La compréhension de l’économie et la détermination des objectifs industriels ou commerciaux impliquent d’avoir de bonnes informations.

Les russes avec le SVR, les américains avec la CIA et la NSA, ou les chinois du Goyangbu l’ont parfaitement compris et savent mobiliser leurs moyens pour suivre un développement industriel, identifier des flux financiers, faciliter une négociation contractuelle,  ou influencer des standards. Pour atteindre ces objectifs ils n’hésitent pas à utiliser tous les moyens en leur possession. Tout le monde se souvient de nos amis américains justifiant la pratique systématique d’interceptions des communications de nos entreprises par  la NSA par la lutte contre la corruption.

Pour atteindre le niveau de connaissance économique requis, chacun peut disposer de l’énorme masse de données extraites des sources ouvertes par des systèmes de recueil et d’analyse très sophistiqués comme Palantir. Notons que cette société, financée par la DARPA et la CIA, a été sélectionnée par la DGSI française face à l’absence de système similaire chez nous. Mais les renseignements utiles sur le plan économique s’obtiennent aussi par tous les autres moyens disponibles qu’ils soient dans le cyber espace, comme les écoutes et les interceptions, ou humains, comme les agents ou les lanceurs d’alerte.

La nécessité de pouvoir anticiper et agir efficacement exige  l’utilisation d’outils de recherche et d’analyse puissants et efficaces qui coûtent chers. C’est pourquoi les anglais avec le GCHQ, les américains avec la NSA, ou les russes avec le FSB ont centralisé en un seul lieu la détention et l’utilisation de ces outils ce qui permet d’en réduire le coût et d’employer moins de spécialistes.
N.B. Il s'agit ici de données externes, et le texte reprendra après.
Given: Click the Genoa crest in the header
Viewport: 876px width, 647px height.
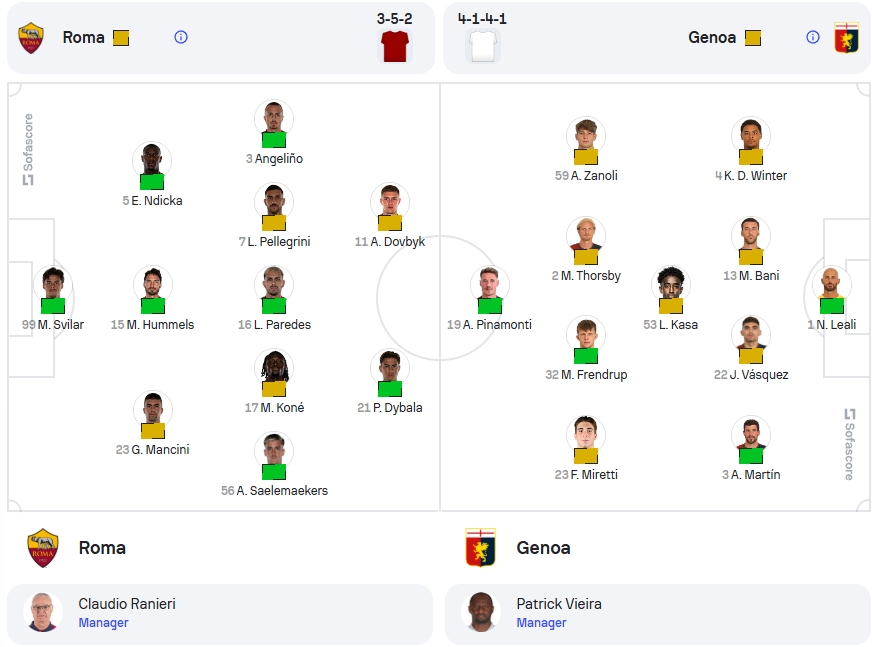Looking at the screenshot, I should click(x=846, y=37).
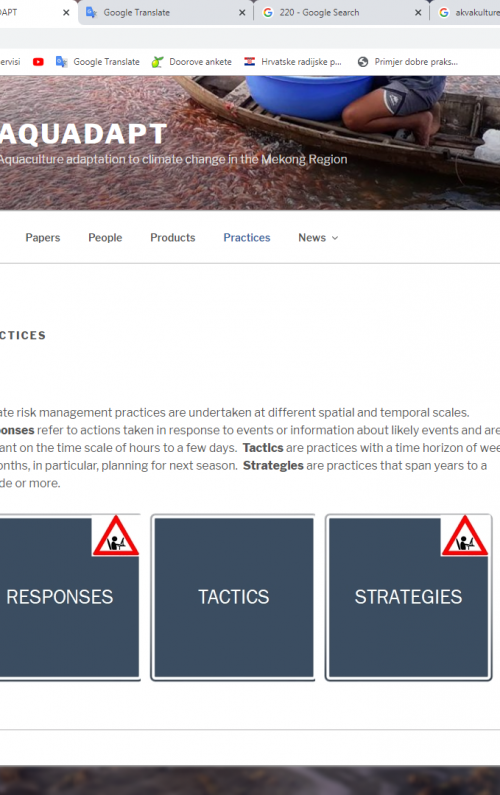Open the Papers menu item

[43, 237]
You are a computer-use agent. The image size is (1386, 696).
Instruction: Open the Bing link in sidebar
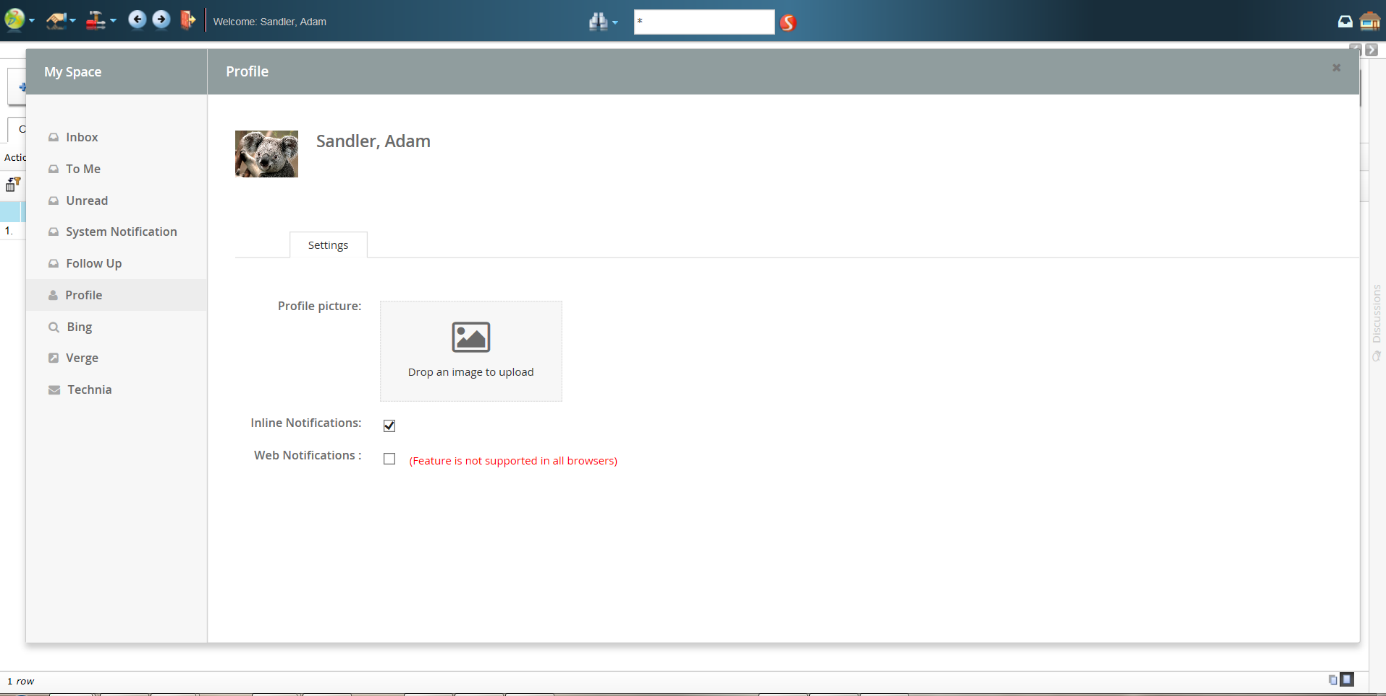click(x=79, y=327)
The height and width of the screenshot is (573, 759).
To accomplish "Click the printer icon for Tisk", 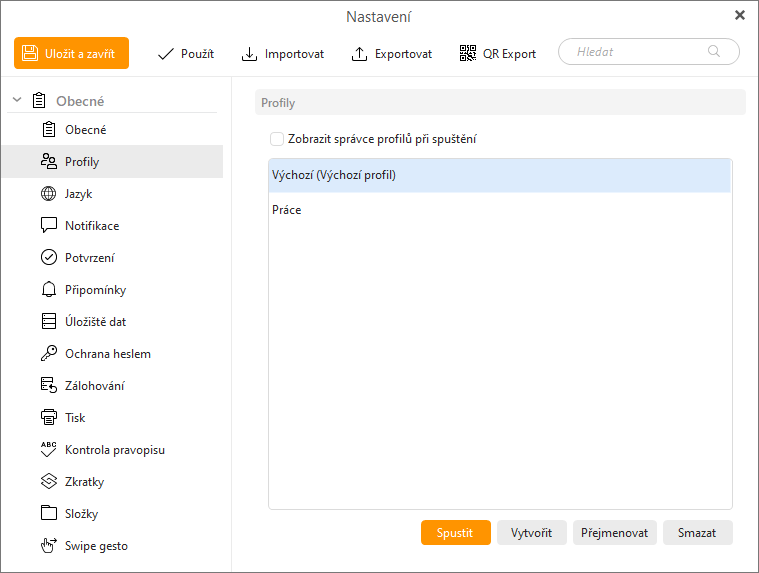I will tap(48, 418).
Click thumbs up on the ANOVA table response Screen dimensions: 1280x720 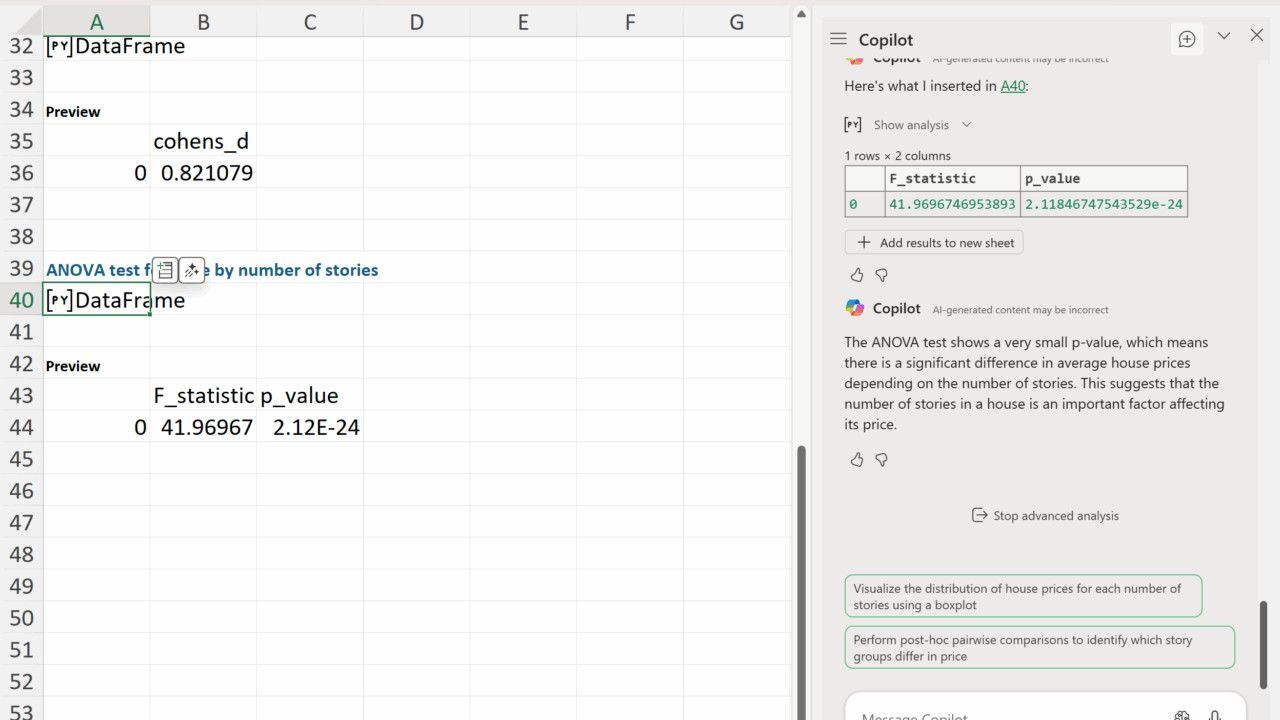[x=857, y=275]
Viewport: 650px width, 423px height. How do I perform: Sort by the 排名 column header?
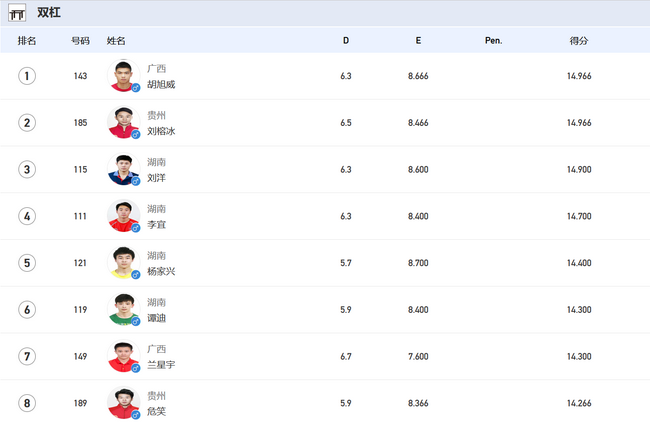coord(27,41)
A ce stade beaucoup pensent que seuls les Etats sont en capacité de le faire. C’est évidemment une erreur grossière car certaines entreprises en ont également la capacité.

Ainsi les GAFAM qui sont plus riches que les ¾ des pays du monde ont la possibilité de déstabiliser des pays et des entreprises pour préserver ou développer leurs intérêts spécifiques.
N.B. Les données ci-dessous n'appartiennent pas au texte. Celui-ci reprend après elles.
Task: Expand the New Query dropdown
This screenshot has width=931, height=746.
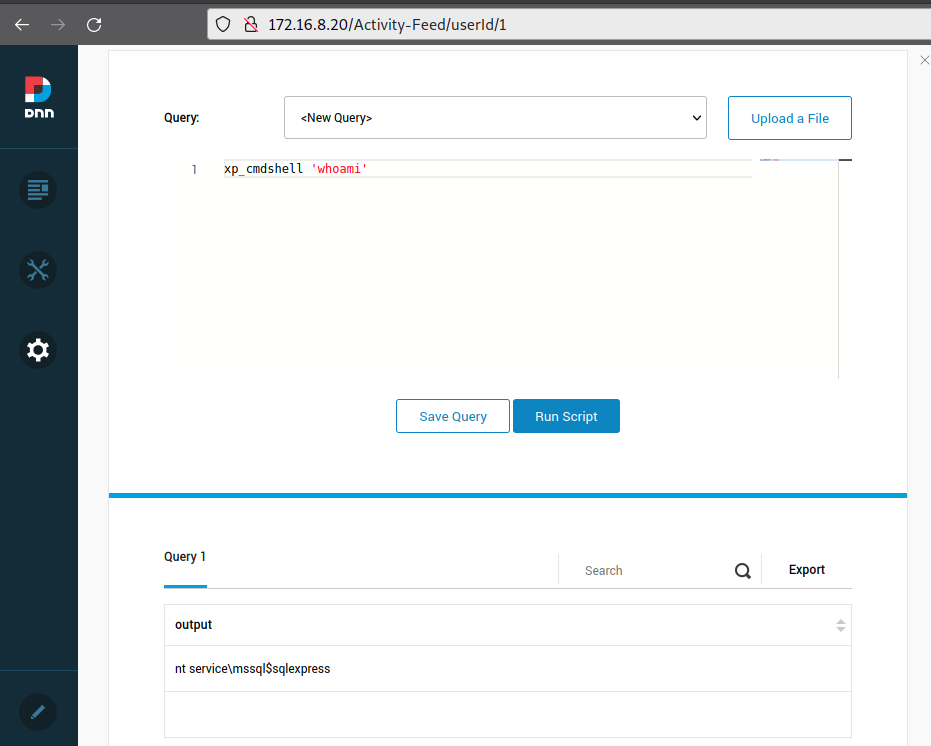Action: coord(495,118)
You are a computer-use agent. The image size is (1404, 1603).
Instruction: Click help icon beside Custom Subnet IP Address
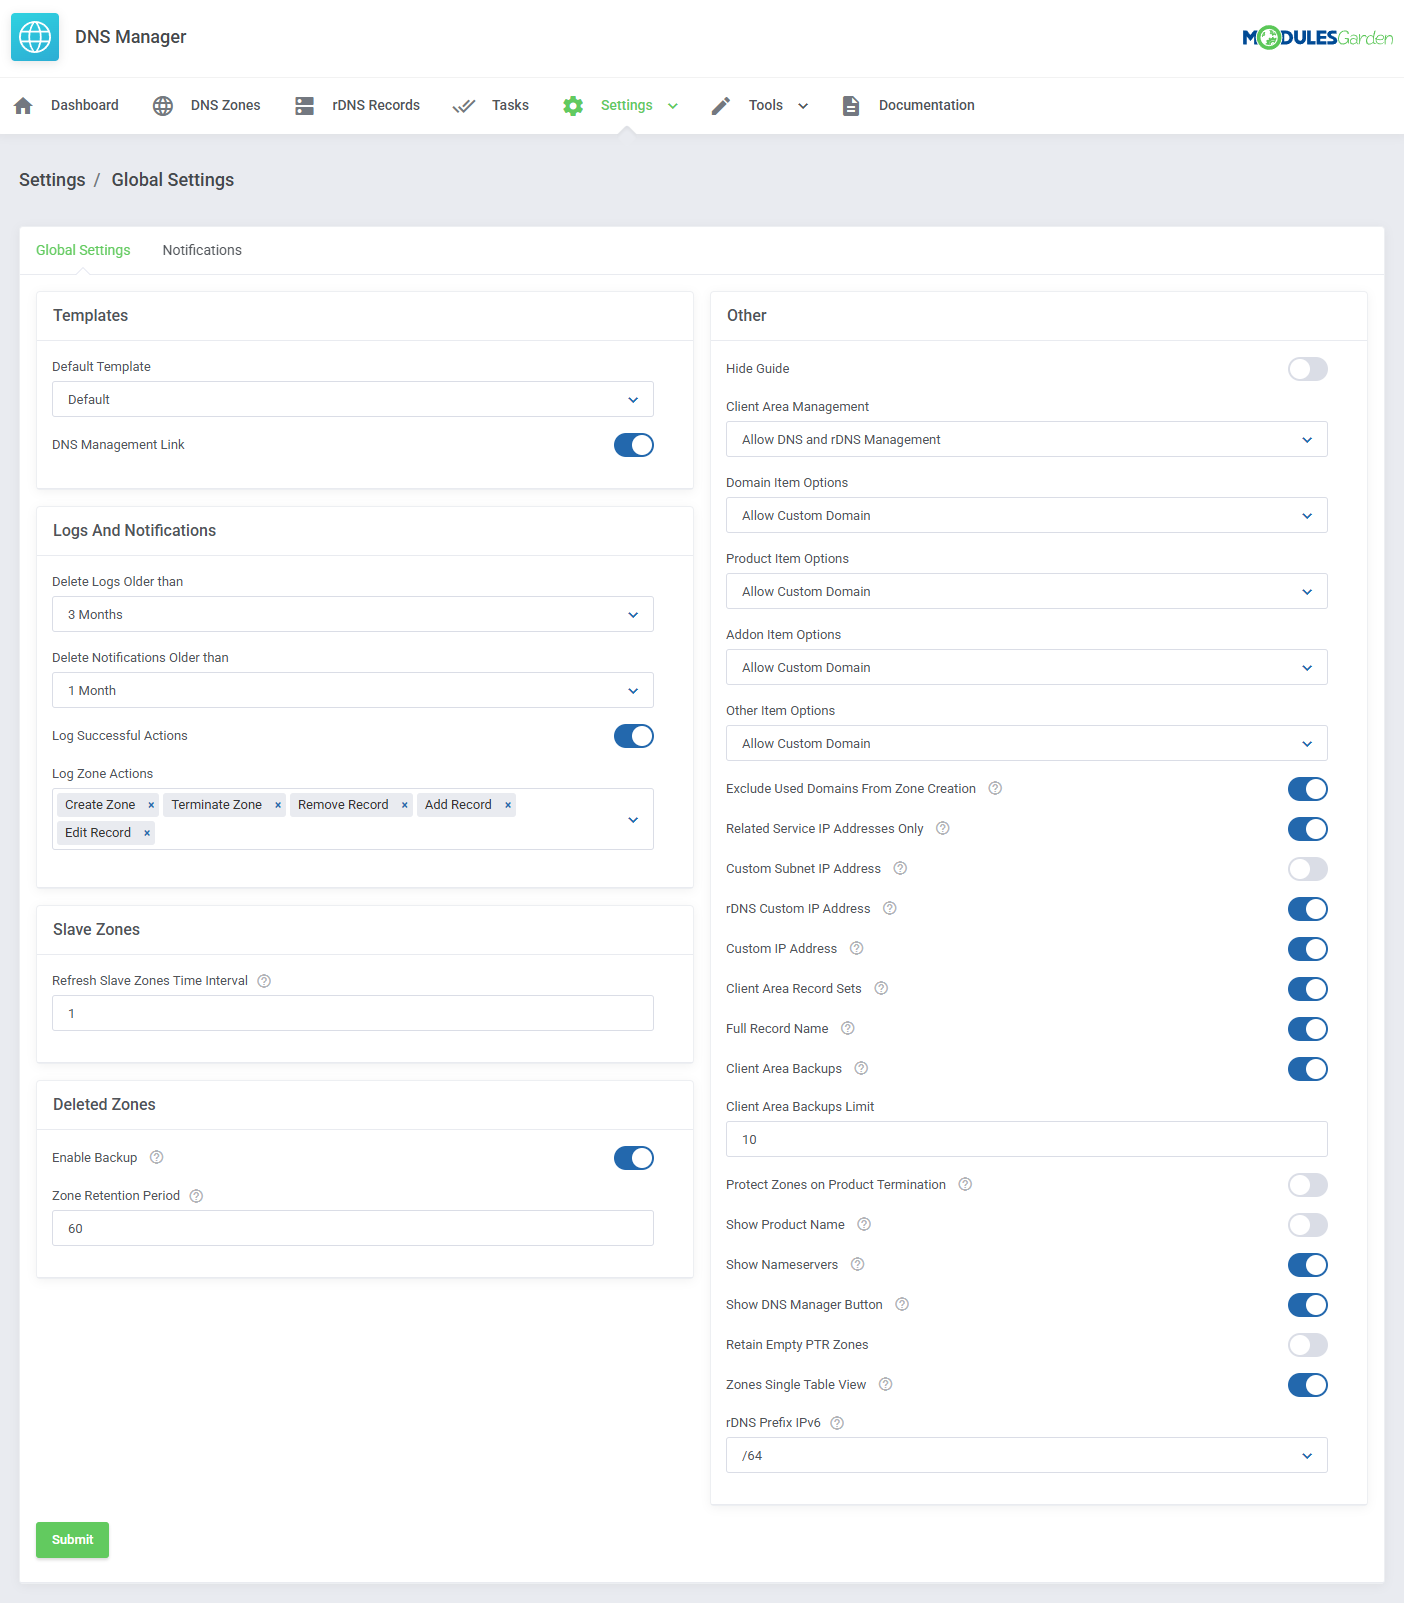click(x=900, y=869)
Face à cette situation il faudrait que la communauté française du renseignement prenne le problème en charge en définissant ceux qui doivent s’occuper sérieusement du renseignement économique et en assurer la diffusion à tous ceux qui ont intérêt à en connaître. Pour le moment nous en sommes loin car depuis 1986 et surtout depuis 2002 la DGSE privilégie le terrorisme et la géopolitique au détriment des autres problèmes à traiter par ses services. Il suffit  pour s’en convaincre de regarder l’évolution de leurs effectifs respectifs. De même la DGSI, qui avait hérité de l’intérêt des RG pour le monde de l’entreprise, a vécu le même type d’évolution de la défense du patrimoine vers l’antiterrorisme. Quant aux services du ministère des finances, ils gardent généralement pour eux les informations qu’ils devraient partager. La communauté du renseignement n’est jusqu’ici qu’un mot car nul n’ignore que dans les deux mandats présidentiels précédents les responsables des deux grands services ont veillé successivement à garder un contact direct avec la  présidence en court-circuitant leurs ministères respectifs et le CNR. Il faudrait donc que l’ordre d’intégrer sérieusement le renseignement économique par l’ensemble de la communauté vienne d’en haut et soit réellement relayé par le CNRLT. Il devra s’accompagner d’une sensibilisation s’appuyant sur l’Académie du renseignement et les formations d’Etat en intelligence économique pour déclencher la prise de conscience nécessaire à une mise à niveau effective.

Tôt ou tard cela débouchera sur l’exigence de se doter des moyens nécessaires pour rechercher, acquérir et traiter l’information. Ceci pourrait amener à la création d’une NSA à la française ou pour le moins d’un centre de traitement des sources ouvertes communs à tous, seule solution économique permettant d’acquérir rapidement la compétitivité et l’efficacité requise face à la concurrence internationale.